### Exercise details
In the introduction to openEBGM, what is the prior on lambda in DuMouchel's model?
-------- Excerpt to read --------
Introduction to openEBGM

Background

William DuMouchel (1, 2) created an empirical Bayes (EB) data mining approach for finding “interestingly large” counts in contingency tables. DuMouchel’s approach works well even when most of the counts are zero or one (i.e., a sparse table). The benefit of DuMouchel’s model over simpler approaches such as the relative reporting ratio, $$RR$$, is that Bayesian shrinkage corrects for the high variability in $$RR$$ that results from small counts.

The rows and columns of the table represent levels of two different variables, such as food or drug products and adverse events:

Product A 0 1 0
Product B 4 0 0
Product C 1 0 9

The relative reporting ratio is calculated as $$RR=\frac{N}{E}$$, where $$N$$ is the actual count for a cell in the table and $$E$$ is the expected count under the assumption of independence between rows and columns. When $$RR = 1$$, you observe the exact count you would expect to observe if no association exists between the two variables. When $$RR > 1$$, you observe a larger count than expected. This approach works well for large counts; however, small counts cause $$RR$$ to become quite unstable. For instance, an actual count of $$N = 1$$ with an expected count of $$E = 0.01$$ gives us $$RR = 100$$ – which seems large – but a single event could easily occur simply by chance. The EB approach shrinks large $$RR$$s that result from small counts to a value much closer to the “null hypothesis” value of 1. The shrinkage is smaller for larger counts and negligible for very large counts. Shrinkage gives results that are more stable than the simple $$RR$$ measurement.

DuMouchel’s model uses a Poisson($$\mu_{ij}$$) likelihood (i.e. data distribution) for the actual cell counts, $$N_{ij}$$, in row i and column j. The expected cell counts, $$E_{ij}$$, are treated as constants. We are interested in the ratio $$\lambda_{ij}=\frac{\mu_{ij}}{E_{ij}}$$, which is analagous to $$RR=\frac{N}{E}$$. The prior on $$\lambda$$ is a mixture of two gamma distributions, resulting in a posterior distribution for $$\lambda$$ which is a mixture of two gamma distributions. Hence, the model is sometimes referred to as the Gamma-Poisson Shrinker (GPS) model. The posterior distribution of $$\lambda$$ can be thought of as a Bayesian representation of $$RR$$. Summary statsistics from the posterior distribution are used as attenuated versions of $$RR$$.

Each cell in the contingency table will have its own posterior distribution determined both by that cell’s actual and expected counts (the data) and by the distribution of actual and expected counts in the entire table (the prior). Often, the Empirical Bayes Geometric Mean $$(EBGM)$$ of the posterior distribution is used in place of $$RR$$. Alternatively, the more conservative percentiles (5th, 10th, etc.) can be used. The percentiles can also be used to construct Bayesian credible intervals. Similar to $$RR$$, an $$EBGM$$ (or lower percentile) much bigger than 1 represents an actual count much bigger than expected. Such cases might represent signals of interest, and the product/event pair can be further examined by subject matter experts to determine if the association might actually be causal in nature.
-------- Collected material --------
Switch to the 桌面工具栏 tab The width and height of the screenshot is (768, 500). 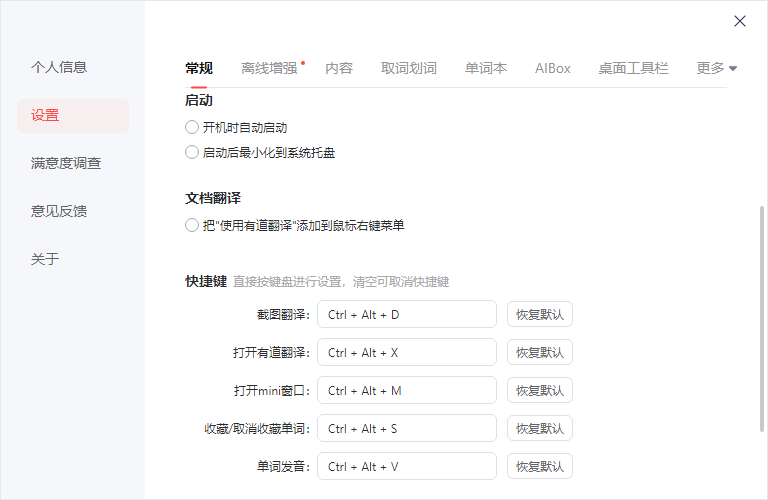pyautogui.click(x=633, y=68)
--------
### Exercise solution
A mixture of two gamma distributions.